Stored data:

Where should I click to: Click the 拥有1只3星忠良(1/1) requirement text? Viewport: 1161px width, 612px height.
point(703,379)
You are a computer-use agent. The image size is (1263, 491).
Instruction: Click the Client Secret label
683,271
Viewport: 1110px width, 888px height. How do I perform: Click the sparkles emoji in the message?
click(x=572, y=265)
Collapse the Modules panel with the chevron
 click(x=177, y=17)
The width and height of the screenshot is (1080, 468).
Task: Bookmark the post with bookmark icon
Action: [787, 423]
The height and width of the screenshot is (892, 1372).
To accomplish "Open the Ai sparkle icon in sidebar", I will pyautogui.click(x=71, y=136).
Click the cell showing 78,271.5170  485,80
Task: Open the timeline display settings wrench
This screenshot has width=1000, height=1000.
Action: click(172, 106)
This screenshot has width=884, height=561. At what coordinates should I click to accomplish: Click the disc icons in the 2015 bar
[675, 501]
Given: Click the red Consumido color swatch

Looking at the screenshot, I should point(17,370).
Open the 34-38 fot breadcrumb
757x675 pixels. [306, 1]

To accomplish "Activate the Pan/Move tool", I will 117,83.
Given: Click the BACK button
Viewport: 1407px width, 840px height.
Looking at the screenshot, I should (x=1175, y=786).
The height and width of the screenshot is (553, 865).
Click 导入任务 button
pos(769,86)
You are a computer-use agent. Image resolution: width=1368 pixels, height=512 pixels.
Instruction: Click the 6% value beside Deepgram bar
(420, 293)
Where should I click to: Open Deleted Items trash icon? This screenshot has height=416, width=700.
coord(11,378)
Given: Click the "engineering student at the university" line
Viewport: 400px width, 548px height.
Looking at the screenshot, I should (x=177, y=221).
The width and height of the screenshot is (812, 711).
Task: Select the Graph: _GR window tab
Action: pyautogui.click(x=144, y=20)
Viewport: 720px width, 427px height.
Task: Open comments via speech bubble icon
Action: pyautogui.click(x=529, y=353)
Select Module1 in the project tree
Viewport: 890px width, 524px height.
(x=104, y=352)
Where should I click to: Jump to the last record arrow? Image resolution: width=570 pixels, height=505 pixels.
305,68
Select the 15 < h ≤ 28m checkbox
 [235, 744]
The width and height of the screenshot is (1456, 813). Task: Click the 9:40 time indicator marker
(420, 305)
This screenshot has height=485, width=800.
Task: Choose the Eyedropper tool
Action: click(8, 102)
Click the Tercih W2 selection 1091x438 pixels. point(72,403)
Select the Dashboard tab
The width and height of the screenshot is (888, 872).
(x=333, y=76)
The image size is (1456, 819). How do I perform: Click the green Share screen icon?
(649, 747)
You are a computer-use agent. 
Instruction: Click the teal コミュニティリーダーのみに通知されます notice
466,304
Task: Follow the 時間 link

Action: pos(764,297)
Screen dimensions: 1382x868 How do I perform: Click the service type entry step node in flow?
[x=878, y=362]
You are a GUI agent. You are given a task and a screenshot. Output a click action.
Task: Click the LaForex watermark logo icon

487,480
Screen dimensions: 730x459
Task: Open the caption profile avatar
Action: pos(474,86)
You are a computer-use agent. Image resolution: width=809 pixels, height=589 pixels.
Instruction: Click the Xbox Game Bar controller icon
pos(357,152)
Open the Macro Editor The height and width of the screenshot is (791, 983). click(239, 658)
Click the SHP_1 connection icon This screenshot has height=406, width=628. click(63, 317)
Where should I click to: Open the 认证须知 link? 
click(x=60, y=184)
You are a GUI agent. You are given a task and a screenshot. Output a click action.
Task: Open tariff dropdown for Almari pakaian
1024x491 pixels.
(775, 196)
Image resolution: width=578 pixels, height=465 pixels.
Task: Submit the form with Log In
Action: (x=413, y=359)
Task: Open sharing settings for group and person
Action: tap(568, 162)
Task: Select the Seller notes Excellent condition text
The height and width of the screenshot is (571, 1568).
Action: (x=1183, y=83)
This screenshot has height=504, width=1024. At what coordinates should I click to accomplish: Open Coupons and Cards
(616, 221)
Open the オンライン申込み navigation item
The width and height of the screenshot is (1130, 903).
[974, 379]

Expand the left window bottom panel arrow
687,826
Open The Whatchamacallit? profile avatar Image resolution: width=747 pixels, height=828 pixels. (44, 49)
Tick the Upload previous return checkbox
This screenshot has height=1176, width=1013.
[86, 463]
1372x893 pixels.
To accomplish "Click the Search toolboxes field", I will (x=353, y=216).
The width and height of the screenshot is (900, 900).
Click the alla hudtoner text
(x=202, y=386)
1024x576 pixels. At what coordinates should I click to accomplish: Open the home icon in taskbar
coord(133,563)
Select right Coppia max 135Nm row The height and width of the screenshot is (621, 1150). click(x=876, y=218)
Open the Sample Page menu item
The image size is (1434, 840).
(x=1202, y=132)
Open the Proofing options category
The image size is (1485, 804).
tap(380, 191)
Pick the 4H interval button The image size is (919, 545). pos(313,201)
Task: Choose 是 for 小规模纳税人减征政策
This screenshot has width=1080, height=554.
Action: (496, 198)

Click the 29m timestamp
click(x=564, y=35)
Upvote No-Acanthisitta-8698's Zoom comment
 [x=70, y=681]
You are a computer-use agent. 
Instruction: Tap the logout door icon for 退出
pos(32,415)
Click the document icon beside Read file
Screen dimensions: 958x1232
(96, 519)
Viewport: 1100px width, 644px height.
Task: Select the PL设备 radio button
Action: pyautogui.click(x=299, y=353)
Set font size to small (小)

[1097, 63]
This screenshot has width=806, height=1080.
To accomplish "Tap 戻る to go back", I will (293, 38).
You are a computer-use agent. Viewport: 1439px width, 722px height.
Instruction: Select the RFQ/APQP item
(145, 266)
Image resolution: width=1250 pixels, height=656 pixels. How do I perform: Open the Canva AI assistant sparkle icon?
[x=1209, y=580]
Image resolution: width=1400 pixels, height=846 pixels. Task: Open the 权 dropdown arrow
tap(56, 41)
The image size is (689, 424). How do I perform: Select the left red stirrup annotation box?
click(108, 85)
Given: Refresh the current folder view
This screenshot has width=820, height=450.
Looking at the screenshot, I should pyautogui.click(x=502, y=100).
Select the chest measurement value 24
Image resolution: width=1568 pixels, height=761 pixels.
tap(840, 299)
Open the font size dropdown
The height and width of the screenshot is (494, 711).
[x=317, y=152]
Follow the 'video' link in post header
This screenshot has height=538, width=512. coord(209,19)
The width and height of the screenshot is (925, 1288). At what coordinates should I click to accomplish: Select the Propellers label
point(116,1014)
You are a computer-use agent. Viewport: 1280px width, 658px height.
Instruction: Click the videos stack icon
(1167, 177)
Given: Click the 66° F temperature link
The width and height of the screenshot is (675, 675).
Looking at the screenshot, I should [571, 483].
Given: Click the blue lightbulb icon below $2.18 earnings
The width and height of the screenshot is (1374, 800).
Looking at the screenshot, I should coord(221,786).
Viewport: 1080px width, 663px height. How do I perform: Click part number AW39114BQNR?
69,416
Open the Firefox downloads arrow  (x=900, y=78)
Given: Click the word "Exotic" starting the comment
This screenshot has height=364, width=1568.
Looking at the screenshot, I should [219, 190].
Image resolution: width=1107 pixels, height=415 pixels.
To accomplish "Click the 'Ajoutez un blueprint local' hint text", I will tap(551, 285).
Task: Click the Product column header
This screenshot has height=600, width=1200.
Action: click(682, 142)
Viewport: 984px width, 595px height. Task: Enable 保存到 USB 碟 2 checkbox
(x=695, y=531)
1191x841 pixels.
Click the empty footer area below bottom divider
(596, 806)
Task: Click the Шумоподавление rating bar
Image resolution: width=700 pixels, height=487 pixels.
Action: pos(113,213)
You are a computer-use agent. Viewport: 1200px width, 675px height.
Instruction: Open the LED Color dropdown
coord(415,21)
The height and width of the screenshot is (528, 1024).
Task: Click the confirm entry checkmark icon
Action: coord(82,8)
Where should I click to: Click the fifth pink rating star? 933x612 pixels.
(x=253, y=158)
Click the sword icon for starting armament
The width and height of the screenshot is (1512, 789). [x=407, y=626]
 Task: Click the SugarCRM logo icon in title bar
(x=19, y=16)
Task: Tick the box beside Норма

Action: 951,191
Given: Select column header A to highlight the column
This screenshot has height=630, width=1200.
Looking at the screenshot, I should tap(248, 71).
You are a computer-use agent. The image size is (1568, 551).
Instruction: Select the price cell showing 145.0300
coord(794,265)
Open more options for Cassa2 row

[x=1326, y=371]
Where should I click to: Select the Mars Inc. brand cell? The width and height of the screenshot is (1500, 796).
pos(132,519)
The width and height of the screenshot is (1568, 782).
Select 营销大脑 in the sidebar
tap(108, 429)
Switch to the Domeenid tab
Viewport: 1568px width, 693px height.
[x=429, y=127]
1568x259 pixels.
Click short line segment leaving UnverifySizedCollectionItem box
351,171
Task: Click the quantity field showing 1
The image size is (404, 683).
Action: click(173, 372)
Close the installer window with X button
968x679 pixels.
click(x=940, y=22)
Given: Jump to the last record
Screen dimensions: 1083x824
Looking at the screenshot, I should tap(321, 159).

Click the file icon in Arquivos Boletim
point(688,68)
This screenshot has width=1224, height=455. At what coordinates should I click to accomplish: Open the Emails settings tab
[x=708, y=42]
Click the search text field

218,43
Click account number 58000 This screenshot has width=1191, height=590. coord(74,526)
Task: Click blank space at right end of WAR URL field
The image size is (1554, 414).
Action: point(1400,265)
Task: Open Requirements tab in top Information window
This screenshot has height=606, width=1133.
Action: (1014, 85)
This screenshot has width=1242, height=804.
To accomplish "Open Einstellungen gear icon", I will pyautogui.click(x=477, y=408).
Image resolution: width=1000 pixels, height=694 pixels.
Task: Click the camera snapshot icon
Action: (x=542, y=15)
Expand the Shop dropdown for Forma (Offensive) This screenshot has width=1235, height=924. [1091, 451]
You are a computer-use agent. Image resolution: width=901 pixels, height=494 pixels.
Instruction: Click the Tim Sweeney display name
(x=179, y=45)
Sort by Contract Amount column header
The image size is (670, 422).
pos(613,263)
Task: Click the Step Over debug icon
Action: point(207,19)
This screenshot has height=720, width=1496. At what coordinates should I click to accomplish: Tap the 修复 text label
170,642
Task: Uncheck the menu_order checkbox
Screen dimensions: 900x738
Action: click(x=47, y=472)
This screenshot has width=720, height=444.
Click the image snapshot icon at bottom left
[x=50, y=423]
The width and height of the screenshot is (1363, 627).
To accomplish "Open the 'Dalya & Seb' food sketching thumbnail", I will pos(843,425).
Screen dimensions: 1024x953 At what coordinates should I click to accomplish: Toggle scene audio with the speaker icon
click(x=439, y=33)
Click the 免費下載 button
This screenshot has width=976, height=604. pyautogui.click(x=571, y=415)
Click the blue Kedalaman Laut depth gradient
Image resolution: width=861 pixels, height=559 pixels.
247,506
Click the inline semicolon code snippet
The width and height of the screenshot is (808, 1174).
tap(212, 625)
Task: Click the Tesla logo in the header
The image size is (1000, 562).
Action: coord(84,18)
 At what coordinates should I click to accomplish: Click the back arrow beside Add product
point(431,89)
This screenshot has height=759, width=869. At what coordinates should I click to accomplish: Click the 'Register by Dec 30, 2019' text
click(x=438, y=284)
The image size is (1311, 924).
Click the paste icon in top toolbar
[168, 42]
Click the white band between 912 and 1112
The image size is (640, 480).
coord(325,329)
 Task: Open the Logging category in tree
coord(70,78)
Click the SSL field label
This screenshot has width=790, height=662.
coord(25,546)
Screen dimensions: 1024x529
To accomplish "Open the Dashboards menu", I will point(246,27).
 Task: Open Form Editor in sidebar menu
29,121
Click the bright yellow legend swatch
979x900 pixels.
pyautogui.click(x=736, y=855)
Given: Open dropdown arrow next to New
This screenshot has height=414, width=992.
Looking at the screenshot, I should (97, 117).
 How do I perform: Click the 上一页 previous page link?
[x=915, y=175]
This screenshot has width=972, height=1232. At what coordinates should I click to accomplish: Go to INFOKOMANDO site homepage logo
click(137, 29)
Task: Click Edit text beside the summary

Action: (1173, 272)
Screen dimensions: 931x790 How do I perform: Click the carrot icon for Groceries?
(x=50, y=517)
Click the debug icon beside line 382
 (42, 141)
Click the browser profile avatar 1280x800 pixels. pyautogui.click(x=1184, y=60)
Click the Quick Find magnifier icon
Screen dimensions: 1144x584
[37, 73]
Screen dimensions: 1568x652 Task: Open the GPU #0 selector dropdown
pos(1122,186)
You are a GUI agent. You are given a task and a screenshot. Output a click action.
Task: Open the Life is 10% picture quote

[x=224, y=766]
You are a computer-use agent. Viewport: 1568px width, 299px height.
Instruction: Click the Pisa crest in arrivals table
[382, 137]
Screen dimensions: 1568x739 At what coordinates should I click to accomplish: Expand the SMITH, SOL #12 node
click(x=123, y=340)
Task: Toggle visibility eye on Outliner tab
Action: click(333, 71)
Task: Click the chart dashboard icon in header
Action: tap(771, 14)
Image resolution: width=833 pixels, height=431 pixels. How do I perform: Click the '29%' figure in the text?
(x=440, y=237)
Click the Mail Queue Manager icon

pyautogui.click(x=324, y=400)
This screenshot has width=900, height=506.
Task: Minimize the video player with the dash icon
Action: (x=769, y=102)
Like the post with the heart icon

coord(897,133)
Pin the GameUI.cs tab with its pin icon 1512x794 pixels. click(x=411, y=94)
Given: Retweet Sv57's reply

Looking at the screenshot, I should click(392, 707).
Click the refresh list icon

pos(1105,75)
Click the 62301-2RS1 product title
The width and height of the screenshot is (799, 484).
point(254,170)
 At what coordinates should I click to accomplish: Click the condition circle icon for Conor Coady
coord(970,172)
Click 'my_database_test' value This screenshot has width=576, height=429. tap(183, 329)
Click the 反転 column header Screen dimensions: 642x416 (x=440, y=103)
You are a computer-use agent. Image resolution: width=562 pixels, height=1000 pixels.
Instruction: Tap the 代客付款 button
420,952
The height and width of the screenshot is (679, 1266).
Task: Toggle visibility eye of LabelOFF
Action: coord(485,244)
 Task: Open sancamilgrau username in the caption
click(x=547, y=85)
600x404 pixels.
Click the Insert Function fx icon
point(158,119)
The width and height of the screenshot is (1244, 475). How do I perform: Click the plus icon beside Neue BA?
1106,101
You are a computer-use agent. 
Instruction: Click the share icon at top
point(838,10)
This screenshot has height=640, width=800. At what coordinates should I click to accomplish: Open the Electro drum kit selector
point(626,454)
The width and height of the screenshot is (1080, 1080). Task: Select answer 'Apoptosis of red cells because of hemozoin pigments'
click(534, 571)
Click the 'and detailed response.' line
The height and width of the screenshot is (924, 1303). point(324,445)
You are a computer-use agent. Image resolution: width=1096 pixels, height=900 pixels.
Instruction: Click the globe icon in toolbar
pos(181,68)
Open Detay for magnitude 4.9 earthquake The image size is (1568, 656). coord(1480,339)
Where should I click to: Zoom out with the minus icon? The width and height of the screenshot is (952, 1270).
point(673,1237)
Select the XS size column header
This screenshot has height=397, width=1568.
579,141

Task requirements: From the records above, print exactly the lines that run from the line with "Instruction: Click the Xbox" to the line with "Task: Open tariff dropdown for Almari pakaian", inclusive.

Written solution:
Instruction: Click the Xbox Game Bar controller icon
pos(357,152)
Open the Macro Editor The height and width of the screenshot is (791, 983). click(239, 658)
Click the SHP_1 connection icon This screenshot has height=406, width=628. click(63, 317)
Where should I click to: Open the 认证须知 link? 
click(x=60, y=184)
You are a GUI agent. You are given a task and a screenshot. Output a click action.
Task: Open tariff dropdown for Almari pakaian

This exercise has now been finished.